Been Gone Too Long is Chris Ruest’s first truly international project. The new album taps into the rich network of connections the guitarist-singer-songwriter developed during his many tours of Europe, where he has played frequently as a headliner, with the Cannonballs, and as part of a revue paying tribute to the late Gary Primich. Three years ago, Enviken Records’ owner Patrik Staffansson attended one of Ruest’s shows in the company of American country-rockabilly songstress Marti Brom and her Swedish touring band. Ruest remembers that Staffansson “asked me if I’d be interested in playing on a few Marti Brom tracks” at his studio.
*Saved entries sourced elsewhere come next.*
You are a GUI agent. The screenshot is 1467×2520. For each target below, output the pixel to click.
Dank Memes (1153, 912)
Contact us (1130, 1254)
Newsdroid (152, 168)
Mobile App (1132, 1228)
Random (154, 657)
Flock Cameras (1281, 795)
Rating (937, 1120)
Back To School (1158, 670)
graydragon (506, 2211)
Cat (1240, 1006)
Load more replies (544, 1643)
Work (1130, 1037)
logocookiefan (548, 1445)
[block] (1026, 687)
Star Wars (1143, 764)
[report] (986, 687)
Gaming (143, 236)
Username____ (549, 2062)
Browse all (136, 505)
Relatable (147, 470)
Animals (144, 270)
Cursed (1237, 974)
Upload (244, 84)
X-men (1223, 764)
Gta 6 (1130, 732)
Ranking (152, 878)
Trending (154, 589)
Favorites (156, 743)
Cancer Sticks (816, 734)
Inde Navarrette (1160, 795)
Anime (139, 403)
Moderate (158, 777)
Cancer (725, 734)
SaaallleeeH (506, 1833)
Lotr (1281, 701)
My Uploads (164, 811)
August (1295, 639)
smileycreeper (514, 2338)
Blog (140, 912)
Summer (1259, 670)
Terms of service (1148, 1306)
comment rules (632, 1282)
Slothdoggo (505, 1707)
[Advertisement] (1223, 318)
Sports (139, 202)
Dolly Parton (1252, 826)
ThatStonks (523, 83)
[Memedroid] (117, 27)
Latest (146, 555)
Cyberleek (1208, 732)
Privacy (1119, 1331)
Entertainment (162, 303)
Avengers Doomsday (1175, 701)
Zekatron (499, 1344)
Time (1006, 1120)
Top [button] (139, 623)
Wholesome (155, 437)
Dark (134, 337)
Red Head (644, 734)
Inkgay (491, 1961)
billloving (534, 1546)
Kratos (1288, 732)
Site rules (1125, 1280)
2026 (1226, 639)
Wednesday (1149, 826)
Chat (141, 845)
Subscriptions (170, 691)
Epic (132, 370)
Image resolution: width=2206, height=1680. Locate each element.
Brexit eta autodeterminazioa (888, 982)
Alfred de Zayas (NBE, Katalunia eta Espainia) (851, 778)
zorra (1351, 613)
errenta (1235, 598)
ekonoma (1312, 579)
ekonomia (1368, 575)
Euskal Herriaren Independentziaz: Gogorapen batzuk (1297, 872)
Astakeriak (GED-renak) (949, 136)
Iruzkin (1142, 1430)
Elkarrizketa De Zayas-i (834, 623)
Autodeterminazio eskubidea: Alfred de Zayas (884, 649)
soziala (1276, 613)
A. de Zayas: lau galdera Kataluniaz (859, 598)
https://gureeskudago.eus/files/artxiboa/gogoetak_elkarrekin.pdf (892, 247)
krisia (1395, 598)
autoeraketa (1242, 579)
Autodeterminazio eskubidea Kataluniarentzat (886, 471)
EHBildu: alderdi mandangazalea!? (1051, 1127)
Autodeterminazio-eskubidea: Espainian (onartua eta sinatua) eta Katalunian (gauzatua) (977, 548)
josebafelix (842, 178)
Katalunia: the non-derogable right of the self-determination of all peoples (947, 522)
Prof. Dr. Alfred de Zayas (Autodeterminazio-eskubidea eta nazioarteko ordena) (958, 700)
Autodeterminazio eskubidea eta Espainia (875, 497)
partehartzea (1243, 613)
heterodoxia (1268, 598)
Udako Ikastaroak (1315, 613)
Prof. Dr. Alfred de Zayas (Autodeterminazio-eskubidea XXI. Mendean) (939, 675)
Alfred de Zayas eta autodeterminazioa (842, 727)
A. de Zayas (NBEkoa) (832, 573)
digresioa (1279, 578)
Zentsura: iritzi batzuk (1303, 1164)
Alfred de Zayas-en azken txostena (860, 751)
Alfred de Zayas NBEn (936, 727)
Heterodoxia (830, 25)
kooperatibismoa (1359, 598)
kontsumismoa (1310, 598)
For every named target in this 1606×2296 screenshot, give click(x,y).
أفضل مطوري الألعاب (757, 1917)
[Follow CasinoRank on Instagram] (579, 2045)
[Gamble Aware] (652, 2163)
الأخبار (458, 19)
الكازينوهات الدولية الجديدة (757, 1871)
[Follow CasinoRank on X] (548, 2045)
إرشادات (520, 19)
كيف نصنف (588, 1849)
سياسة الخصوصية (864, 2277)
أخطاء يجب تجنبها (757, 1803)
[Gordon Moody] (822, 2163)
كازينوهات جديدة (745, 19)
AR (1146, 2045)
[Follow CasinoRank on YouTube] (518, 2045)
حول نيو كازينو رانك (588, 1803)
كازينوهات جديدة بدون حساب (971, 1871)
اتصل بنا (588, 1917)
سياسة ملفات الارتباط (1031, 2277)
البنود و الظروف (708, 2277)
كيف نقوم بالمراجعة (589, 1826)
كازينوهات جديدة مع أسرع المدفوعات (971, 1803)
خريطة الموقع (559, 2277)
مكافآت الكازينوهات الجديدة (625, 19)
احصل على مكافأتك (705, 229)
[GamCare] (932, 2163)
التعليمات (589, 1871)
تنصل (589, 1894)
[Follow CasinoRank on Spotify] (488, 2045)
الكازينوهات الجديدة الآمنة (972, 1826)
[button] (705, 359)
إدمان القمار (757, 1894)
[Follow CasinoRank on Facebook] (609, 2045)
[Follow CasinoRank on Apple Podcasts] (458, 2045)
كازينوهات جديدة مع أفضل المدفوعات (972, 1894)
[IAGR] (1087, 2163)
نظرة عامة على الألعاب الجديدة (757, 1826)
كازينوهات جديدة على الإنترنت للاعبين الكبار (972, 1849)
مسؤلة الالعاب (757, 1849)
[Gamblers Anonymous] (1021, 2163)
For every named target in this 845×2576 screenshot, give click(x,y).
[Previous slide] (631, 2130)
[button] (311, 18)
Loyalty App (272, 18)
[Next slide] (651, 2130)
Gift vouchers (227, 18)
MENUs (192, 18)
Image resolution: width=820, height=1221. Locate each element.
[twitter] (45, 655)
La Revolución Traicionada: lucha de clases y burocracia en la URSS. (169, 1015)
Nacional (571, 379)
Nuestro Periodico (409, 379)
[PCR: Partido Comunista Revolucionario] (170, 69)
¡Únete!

During that session, Staffansson saw potential in cutting a record with Ruest.

 Been Gone Too Long extends Ruest’s winning formula for making outstanding blues records: Guitar playing that ranges from savage to sophisticated, honest vocals, and a lockstep connection with the band that gives the set power, finesse, and a fine-tuned dynamic range. The essence of blues tradition past, present, and future, is in good hands with Chris Ruest.

“My goal is to play everywhere and keep playin’.”

Like the rest of the program, these five cds let the band work out on touchstone tunes that still sound fresh, owing to their relative scarcity in the playlists of contemporary bands, and demonstrate Ruest’s control of the essential themes of real blues guitar. His playing, sometimes deliberate, frequently savage, is always intense, carrying the threat of violence that was imminent in the approach of Curran, or Pat Hare. Paired with his outstanding rhythm section, Ruest–one of the toughest players anywhere–is on fire.